Samuel J. Heseltine was an engineer who briefly held a position in the colonial administration
                     of Vancouver Island.
                     Born in Enfield, England, he was chief engineer on the 
Hudson's Bay Company (
HBC) ship
                     
Labouchere, which arrived at 
Esquimalt for the first time
                     on 
31 January 1859 following a long journey from
                     
London.
                     The voyage did not go smoothly for Heseltine, and, shortly after landing, he was found
                     guilty of 
insubordination and a refusal to obey orders,
                     and sentenced to 
ten days imprisonment in the common jail.

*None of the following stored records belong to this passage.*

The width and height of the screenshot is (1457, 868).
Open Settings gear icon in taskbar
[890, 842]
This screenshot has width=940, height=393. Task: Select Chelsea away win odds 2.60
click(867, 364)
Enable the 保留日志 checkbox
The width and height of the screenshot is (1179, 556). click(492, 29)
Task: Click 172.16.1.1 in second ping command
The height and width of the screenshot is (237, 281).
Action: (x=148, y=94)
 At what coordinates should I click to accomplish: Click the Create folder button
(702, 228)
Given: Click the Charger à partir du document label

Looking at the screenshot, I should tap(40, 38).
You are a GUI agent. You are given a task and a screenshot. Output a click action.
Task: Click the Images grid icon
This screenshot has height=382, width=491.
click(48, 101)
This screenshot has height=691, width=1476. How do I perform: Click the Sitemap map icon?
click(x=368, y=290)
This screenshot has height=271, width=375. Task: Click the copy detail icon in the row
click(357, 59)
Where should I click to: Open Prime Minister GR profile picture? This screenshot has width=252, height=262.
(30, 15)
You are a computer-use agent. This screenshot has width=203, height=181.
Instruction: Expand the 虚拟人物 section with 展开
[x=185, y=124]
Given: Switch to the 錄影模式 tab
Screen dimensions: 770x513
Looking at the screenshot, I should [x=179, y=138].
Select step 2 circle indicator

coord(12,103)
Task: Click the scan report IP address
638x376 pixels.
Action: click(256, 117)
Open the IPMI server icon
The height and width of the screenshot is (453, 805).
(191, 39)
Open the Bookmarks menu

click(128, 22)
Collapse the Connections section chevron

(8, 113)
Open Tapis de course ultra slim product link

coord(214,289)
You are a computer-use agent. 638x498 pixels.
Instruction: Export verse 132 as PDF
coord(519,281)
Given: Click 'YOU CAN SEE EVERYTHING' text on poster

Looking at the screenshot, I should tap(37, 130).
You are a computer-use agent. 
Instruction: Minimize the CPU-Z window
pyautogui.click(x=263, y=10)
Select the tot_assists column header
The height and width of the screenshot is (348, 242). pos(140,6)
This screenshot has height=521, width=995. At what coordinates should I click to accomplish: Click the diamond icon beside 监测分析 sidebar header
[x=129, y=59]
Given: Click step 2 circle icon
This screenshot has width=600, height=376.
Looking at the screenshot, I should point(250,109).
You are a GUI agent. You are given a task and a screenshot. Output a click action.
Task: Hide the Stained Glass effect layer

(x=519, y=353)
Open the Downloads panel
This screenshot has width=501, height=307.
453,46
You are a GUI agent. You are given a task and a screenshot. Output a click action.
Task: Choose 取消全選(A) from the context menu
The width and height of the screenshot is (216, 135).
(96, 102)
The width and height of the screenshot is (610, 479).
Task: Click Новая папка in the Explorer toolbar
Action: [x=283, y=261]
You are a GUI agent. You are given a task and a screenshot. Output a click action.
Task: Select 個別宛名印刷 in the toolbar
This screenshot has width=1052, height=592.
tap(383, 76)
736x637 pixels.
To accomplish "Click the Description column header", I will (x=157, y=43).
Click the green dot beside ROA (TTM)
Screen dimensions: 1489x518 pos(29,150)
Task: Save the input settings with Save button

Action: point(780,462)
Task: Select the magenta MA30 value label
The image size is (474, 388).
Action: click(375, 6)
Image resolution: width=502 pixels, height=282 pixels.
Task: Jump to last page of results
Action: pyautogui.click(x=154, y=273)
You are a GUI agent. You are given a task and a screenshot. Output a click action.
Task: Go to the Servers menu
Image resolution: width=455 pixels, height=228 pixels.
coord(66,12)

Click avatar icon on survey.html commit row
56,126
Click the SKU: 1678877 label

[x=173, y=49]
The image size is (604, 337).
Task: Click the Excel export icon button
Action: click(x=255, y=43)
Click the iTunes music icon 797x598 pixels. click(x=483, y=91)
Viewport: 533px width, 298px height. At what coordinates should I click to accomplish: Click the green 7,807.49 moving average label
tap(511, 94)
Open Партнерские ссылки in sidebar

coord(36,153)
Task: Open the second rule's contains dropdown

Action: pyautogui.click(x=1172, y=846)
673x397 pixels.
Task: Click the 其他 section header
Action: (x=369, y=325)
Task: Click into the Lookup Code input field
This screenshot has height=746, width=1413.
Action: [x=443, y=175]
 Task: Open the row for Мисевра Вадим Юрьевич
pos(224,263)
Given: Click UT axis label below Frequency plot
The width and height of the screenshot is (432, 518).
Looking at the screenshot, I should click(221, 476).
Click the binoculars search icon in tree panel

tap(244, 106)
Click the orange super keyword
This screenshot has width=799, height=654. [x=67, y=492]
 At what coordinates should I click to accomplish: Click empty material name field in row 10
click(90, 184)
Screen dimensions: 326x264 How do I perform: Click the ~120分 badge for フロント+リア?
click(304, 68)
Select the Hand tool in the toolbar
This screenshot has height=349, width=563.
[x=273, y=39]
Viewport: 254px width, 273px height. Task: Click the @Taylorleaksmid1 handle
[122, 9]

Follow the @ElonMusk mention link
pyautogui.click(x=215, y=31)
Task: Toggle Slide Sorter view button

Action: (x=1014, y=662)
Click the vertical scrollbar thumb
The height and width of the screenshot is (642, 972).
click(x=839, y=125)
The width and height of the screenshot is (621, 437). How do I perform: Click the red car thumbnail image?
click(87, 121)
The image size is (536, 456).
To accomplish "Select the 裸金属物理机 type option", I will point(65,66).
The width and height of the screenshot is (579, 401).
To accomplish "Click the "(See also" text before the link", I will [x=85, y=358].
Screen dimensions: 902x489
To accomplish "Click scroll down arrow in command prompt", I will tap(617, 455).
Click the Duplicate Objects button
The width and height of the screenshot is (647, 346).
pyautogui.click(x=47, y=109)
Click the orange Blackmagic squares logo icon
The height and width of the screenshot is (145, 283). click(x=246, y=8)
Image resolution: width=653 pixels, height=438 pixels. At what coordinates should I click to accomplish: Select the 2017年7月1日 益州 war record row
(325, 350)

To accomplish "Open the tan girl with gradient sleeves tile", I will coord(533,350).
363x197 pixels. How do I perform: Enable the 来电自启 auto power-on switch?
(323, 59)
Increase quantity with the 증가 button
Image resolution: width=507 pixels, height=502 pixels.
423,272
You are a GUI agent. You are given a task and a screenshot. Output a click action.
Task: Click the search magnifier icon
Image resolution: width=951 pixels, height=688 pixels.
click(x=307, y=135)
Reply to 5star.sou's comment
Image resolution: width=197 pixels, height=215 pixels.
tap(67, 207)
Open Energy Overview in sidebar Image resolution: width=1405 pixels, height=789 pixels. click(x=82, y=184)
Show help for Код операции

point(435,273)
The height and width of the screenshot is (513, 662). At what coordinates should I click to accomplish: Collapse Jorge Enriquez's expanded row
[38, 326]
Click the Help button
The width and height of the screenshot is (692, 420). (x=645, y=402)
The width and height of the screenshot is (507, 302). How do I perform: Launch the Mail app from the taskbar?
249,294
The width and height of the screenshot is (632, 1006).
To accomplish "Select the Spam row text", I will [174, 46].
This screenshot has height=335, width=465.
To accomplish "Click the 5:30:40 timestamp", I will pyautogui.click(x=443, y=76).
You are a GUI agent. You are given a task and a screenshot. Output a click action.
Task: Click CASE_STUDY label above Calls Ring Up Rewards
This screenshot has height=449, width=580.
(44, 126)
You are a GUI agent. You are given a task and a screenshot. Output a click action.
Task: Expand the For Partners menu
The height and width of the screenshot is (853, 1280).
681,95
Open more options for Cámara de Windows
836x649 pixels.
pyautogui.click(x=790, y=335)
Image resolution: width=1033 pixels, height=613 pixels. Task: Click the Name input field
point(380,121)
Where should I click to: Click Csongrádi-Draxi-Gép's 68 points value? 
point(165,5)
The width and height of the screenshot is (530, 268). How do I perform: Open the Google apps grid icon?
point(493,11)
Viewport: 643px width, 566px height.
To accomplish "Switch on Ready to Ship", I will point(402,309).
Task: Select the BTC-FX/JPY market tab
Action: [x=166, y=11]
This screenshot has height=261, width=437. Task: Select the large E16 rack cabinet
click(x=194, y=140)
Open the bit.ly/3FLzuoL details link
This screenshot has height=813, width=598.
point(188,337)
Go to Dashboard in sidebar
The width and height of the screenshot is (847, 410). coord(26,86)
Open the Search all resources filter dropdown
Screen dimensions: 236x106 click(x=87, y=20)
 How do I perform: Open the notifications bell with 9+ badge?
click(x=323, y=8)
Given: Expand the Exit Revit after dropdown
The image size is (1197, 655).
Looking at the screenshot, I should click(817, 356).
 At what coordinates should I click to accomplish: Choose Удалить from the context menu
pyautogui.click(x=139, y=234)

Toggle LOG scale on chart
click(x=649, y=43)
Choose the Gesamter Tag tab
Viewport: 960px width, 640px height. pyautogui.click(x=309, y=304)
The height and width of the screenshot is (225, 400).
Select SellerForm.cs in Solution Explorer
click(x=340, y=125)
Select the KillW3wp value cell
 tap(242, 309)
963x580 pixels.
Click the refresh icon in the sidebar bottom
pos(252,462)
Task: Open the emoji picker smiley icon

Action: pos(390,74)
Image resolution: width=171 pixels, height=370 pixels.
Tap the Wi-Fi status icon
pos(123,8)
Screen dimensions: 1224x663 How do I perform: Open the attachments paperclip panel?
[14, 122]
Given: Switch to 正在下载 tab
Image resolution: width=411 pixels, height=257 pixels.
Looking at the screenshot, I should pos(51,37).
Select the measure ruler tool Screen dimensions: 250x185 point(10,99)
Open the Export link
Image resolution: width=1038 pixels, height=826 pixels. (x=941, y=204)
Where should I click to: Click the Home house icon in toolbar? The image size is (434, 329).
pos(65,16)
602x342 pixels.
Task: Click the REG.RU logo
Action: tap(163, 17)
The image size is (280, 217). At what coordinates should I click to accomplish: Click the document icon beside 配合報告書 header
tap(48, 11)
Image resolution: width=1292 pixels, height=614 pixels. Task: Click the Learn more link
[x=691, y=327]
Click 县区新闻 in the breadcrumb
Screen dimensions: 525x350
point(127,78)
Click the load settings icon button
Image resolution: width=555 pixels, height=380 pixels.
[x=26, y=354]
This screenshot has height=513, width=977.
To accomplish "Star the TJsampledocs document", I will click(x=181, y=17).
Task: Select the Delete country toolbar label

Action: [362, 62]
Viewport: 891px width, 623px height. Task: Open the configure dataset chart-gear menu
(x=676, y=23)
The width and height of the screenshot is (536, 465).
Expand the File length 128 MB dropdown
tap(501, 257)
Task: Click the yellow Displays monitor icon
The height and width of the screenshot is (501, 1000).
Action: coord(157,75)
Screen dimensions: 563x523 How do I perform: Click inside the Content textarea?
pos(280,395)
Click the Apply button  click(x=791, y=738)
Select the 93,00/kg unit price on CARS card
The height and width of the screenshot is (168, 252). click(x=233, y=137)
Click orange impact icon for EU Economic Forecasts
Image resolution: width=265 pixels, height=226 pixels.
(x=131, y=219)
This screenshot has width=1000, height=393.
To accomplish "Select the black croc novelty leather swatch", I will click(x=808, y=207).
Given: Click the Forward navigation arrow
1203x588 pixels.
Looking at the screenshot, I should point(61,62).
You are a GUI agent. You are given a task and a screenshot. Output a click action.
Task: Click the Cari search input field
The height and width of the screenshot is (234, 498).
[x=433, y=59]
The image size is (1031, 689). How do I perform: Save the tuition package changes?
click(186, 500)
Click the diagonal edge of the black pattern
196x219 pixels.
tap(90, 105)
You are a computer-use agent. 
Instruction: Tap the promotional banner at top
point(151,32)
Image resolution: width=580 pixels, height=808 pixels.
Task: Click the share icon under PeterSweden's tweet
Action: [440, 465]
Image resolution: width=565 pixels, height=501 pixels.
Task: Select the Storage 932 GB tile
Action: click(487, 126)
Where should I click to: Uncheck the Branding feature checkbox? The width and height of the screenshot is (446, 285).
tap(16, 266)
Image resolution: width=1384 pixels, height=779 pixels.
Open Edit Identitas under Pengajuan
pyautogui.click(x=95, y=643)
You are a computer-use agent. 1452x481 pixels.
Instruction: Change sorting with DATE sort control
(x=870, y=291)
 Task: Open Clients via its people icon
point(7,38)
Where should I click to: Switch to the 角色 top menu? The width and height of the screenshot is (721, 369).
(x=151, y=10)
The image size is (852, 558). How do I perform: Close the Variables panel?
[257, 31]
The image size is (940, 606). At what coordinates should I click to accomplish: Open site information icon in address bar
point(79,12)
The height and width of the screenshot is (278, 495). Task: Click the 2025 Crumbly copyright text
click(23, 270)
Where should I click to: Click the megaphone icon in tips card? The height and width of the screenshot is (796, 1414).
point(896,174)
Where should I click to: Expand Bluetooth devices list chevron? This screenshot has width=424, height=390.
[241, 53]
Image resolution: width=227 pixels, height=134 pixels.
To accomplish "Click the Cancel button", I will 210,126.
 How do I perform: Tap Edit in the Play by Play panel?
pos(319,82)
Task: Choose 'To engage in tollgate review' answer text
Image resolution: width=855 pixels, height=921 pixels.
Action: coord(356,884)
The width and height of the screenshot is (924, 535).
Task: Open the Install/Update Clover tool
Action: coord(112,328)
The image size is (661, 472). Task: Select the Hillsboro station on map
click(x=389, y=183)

                     Following this humiliation, he left the 
HBC but, as the result of being 
the only thoroughly qualified individual in the community,
                     soon found himself appointed to the newly created position of 
Inspector of Steamboats
 in the colonial
                     government.
                     In late summer 
1859, Heseltine spent a 
Thursday evening playing billiards with his friend and roommate
                     
Henry Wootton, who had also quit the 
HBC following the arduous trip on board
                     
Labouchere. The pair returned home around midnight, but Heseltine went out again on his own.
                     When
                     
Wootton woke in the morning, he found Heseltine in bed with his leg badly broken below the
                     knee.
                     Taken to 
Victoria's Royal Hospital, Heseltine's health slowly deteriorated over the next nine days,
                     and he died
                     on 
5 September 1859, at forty-three years of
                     age.
                     Unable, or unwilling, to explain how he had gotten injured, he carried that secret
                     with him to his grave.
                     Following his demise, Heseltine's father, 
Samuel R. Heseltine, made several attempts to collect the proceeds of his estate
                     but it is not clear whether he was able to do so.
                     
Vancouver Island governor 
James Douglas was opposed to paying the salary
                     owing Heseltine, arguing that 
he never completed any one single Act of the important duty it was intended he should
                        perform,
                     and describing him as 
a person of dissolute and erratic habits…much given to
                        inebriety.
                     Douglas's accusations might be supported by 
Victoria's 
British Colonist
                     newspaper, which hinted that 
poor Heseltine
 struggled with both the law, and the bottle.